Maggie had grown up an orphan in a convent. She’d been spirited away from the Spanish Revolution as a child by a relative and dropped on the steps of the nunnery.
But Maggie would never speak to anyone about her past. Not even her family. Mysterious, quietly aching, Maggie.
She was so vivacious and open and loving to everyone. This news of the bus was too sad to take in.
But even though she was clinically deceased, I felt God tell me to go see her. So off from Nashville, unprepared, I went.
When I got there, her relatives, my friends, were sort of confused at my presence. I mean, I wasn’t THAT close to Maggie. But I’d felt The Spirit move me. And as the song says, “when The Lord gets ready, you got to move.” So I did.
They let me go alone into Maggie’s hospital room by myself and pray for her. To see her was so shocking. She was this raven-haired beauty whose head had been knocked much further around than a head could normally go. She was obviously gone. But I prayed anyway. “Lord, you know where Maggie’s soul hovers right now and you can talk with her all about anything that was left undone with you and complete Maggie’s homecoming.” I prayed so hard. I prayed in the Spirit. Then I went out and saw my friends and they got me a room at the hospital hotel.
A half an hour later they knocked on my door. “We want you there.” (When they pulled the plug). Soberly, I went and joined them. Everyone was just being sad and waiting.
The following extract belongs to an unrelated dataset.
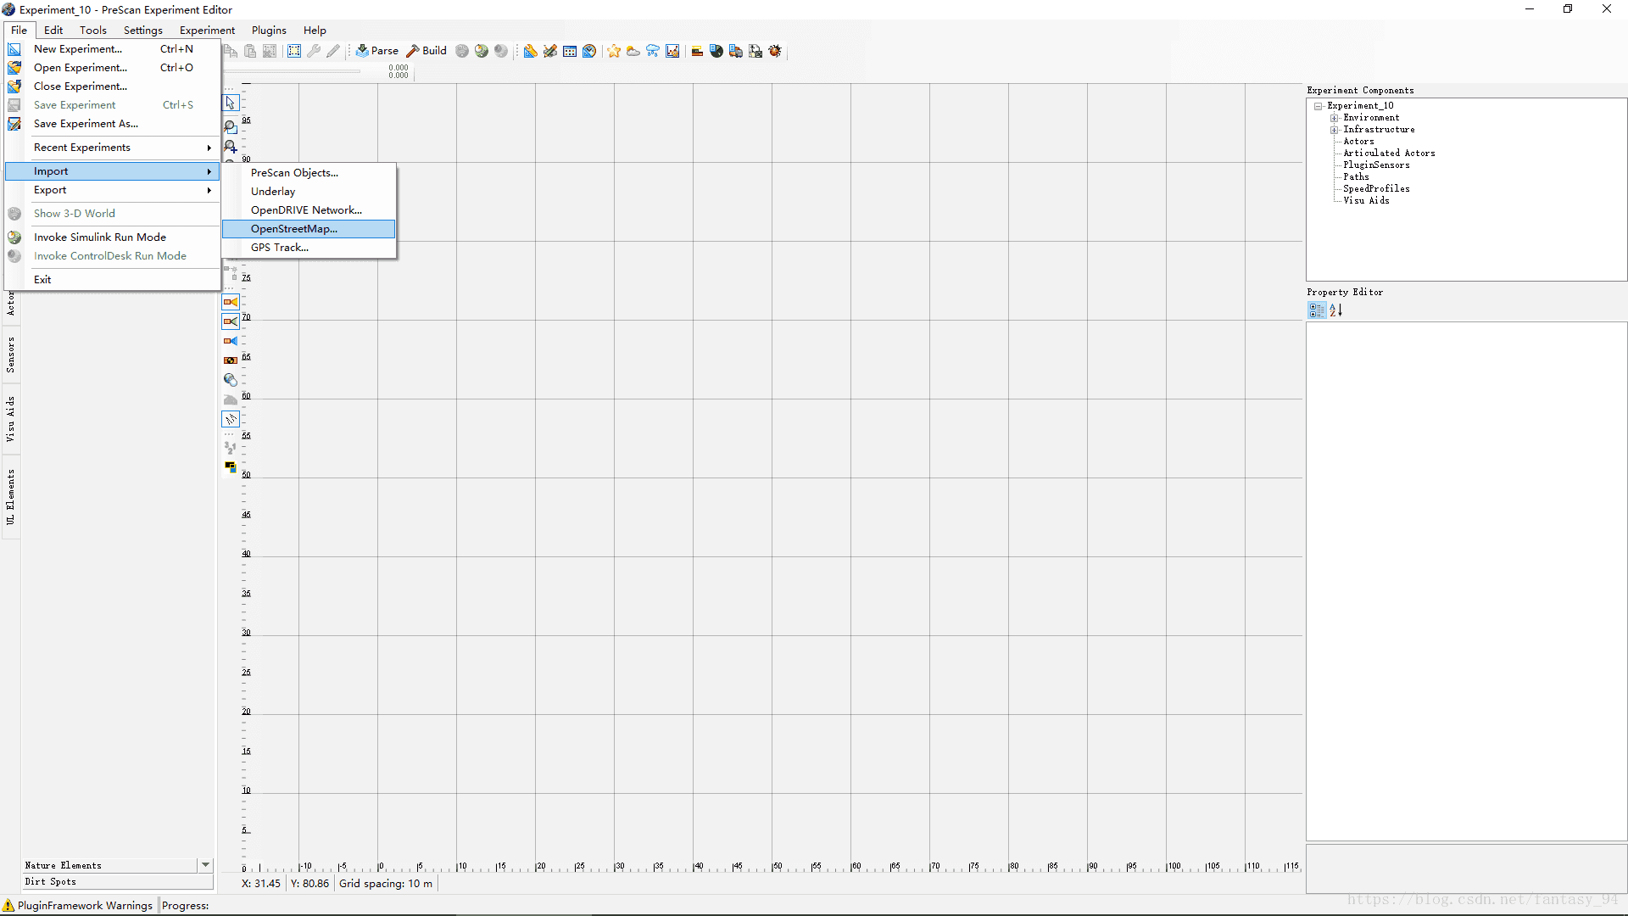Open the weather cloud-sun settings icon
This screenshot has height=916, width=1628.
(x=633, y=51)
I was praying. As I looked at who was there, I realized most everybody knows old Carter Family gospel songs or other old gospel songs.
“Would it be OK if we surrounded Maggie’s bed and sang?” OK.
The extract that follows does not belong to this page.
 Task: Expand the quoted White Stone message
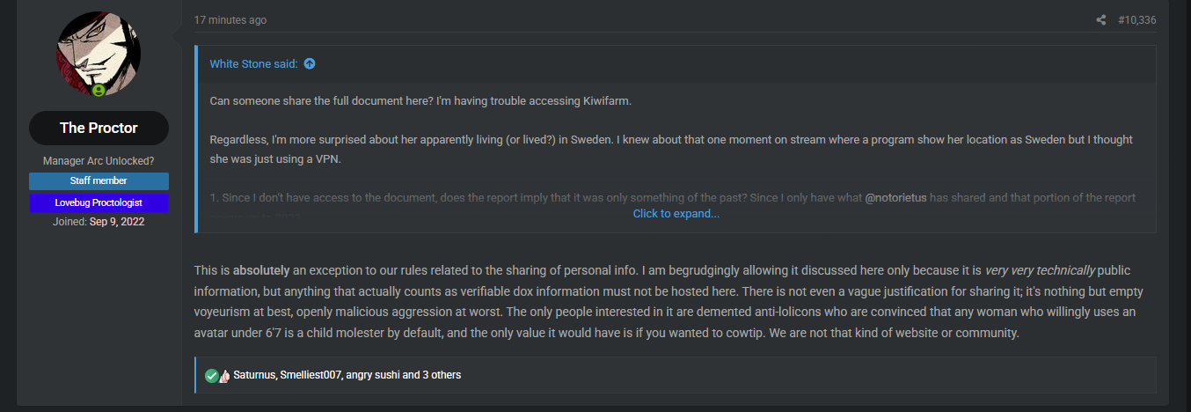tap(676, 214)
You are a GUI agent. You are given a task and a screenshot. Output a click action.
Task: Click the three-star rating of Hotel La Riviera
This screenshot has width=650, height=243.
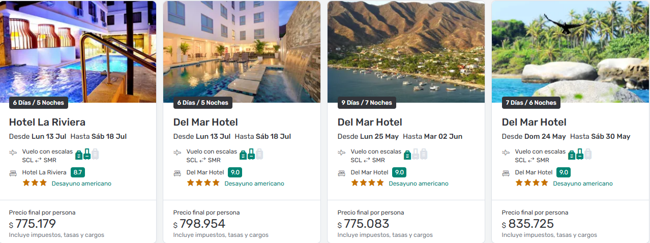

We began to sing and the tears began to fall. We were on about the 4th song when suddenly, before my eyes, I saw an actual miracle. Slowly, but steadily, the arms of a “brain dead” woman began to rise up, up, up, till they were straight up. As if she were reaching for her Heavenly Father. It blew all our minds. I mean, praying for something is one thing — seeing it as an impossible thing that’s happening right before your eyes is another. We continued to sing and her arms went back down again.
It was soon after, the family followed her desires not to live on life support, and the plugs were undone.
It was a time of mixed emotions. It was a time of God being close to the brokenhearted.
Back in my room, getting ready for bed, I cut my toe on the bed leg. The next day I couldn’t put my shoes on. All I had were some velvet slippers I’d brought as a gift for one of my friends. So I had to wear them all the next day.
I’m not sure when this memory came back to me — but within a day or two it did. Years earlier, in an intense spiritual situation in a prayer group, a stranger handed me a piece of paper. Just a teenager. But she was a young prophet apparently. The paper said, “It will be like you are wearing velvet slippers where you are going.” I put the paper in my Bible, presuming to know what it meant. I thought it meant something about not being too abrasive as a Christian or something. But as I have learned from life with God, He so often speaks on several levels!
When I left NY to come back to Nashville, the taxi ride seemed to drive through a much less populated city without Maggie in it. It was a strange feeling.
Death takes your mind to places it doesn’t normally travel. Like “dust to dust.” The scientists discovered we are really made of stardust.
“Ashes to ashes.” Notre Dame burned today. The news was all about the magnificent building. I thought about all the abandoned abuse victims and how they were on fire inside. … Well, that’s another story.
What prompted my choice of writing subject was what my dear Jewish father-in-law said when I told him Maggie’s story. He said, with his hand to his heart, you have told us, so now WE have this in our hearts. But you must write this down so everyone can know and have it in their hearts.
So, thank you Bernie. And happy birthday.